Die Digitalisierung hat unser Verhältnis zum Blick intensiviert und zugleich wesentlich verschoben. Der digitale Blick zirkuliert zwischen Privatheit und Öffentlichkeit, zwischen internationaler Politik, Terrorismus, Konsumverhalten und Körpersprache, global, alters-, klassen-, geschlechterübergreifend, gleichwohl je spezifisch und mit ungeahntem invektiven Potenzial. Was diese neuen Blicke für eine neue Form der Subjektivität bedeuten, kann die Psychoanalyse, die in ihrer Lacan’schen Prägung letztlich nur die visuelle Ökonomie des Kapitalismus „ausdrückt“, längst nicht mehr beantworten. Es bedarf eines integrativen Ansatzes, der digitale Medienkultur, Kultur- und Medienwissenschaften mit Fragen einer global orientierten Ökonomie, Soziologie etc. verschränkt und in eine historische Perspektive stellt, um den Sachverhalt in seiner Komplexität zu erfassen.

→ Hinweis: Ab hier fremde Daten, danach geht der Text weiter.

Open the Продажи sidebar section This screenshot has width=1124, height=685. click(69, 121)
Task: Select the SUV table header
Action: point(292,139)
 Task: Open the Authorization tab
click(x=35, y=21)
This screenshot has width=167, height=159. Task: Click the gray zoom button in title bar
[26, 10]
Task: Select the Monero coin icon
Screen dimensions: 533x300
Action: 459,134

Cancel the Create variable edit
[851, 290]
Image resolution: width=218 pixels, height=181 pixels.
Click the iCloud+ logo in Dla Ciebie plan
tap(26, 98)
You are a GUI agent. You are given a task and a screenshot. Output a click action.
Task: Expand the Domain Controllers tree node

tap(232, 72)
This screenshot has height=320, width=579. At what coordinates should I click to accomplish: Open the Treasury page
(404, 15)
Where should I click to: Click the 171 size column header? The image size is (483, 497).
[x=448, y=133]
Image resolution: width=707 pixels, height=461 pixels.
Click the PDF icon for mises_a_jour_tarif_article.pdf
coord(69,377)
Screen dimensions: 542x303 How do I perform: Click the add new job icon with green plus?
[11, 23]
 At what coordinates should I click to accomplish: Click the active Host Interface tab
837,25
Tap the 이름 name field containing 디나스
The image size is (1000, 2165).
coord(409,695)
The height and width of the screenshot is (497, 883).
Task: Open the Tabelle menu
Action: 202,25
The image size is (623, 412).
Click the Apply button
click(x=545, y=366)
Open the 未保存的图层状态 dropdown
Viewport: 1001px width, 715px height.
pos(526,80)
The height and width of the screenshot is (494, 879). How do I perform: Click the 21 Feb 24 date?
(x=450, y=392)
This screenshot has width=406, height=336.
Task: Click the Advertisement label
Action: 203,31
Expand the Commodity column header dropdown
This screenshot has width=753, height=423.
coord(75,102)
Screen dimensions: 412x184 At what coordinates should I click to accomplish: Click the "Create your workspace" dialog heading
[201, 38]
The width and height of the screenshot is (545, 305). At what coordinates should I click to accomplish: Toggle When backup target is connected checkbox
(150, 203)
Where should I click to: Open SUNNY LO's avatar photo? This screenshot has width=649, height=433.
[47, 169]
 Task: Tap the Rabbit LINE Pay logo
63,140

Das geplante Themenheft lotet die Konstellation aus, in der sich ein spezifisch herabsetzender, entblößender Blick innerhalb der gegenwärtigen medientechnischen Zusammenhänge herausbilden konnte: Der invective gaze. Dieser bietet aufgrund der digitalen Bilderflut und ihrer Angewiesenheit auf permanente Anerkennung sowie aufgrund der besonderen Verteilung von Sichtbarkeit und Unsichtbarkeit der beteiligten Akteur_innen neue Potenziale der Herabwürdigung, Beschämung, Kontrolle. Indem dieser Blick vermehrt auf die Lust am Schauen, Glotzen, Starren setzt, erzeugt er Voyeur_innen und verhilft dem digitalen Blicken als politischer, sozialer und ökonomischer Praktik – die es freilich immer schon war – zu neuer Macht. Das Themenheft fragt daher: Welche Genealogien gehen einer kapitalistisch infizierten digitalen Bilderlogik voraus? D.h. wie verhalten sich z.B. Schaulust und Spektakel der Weimarer Republik zu jener neuen Lust am Schauen? Lässt sich erstmals in Echtzeit im Digitalen die Herausbildung neuer Bild-Genres beobachten? Welche Rolle spielen Aufmerksamkeitsregime bei der Selektion und Variation dieser Genres? Was verraten sie über digitale Communities bzw. sogenannte Digital Tribes (Roberts, Seemann)? Wie konstituieren Blasen und Autoplay einen überindividuellen Gaffer-Blick? Und wie entscheidend ist die medientechnische Seite des digitalen Bildes, seine (Im-)Materialität auf Basis eines textbasierten Codes, dessen Eigenart in der rasanten und unbegrenzten Vervielfältigung, Teilung, Speicherung und (textuellen wie bildlichen) Kommentierung besteht?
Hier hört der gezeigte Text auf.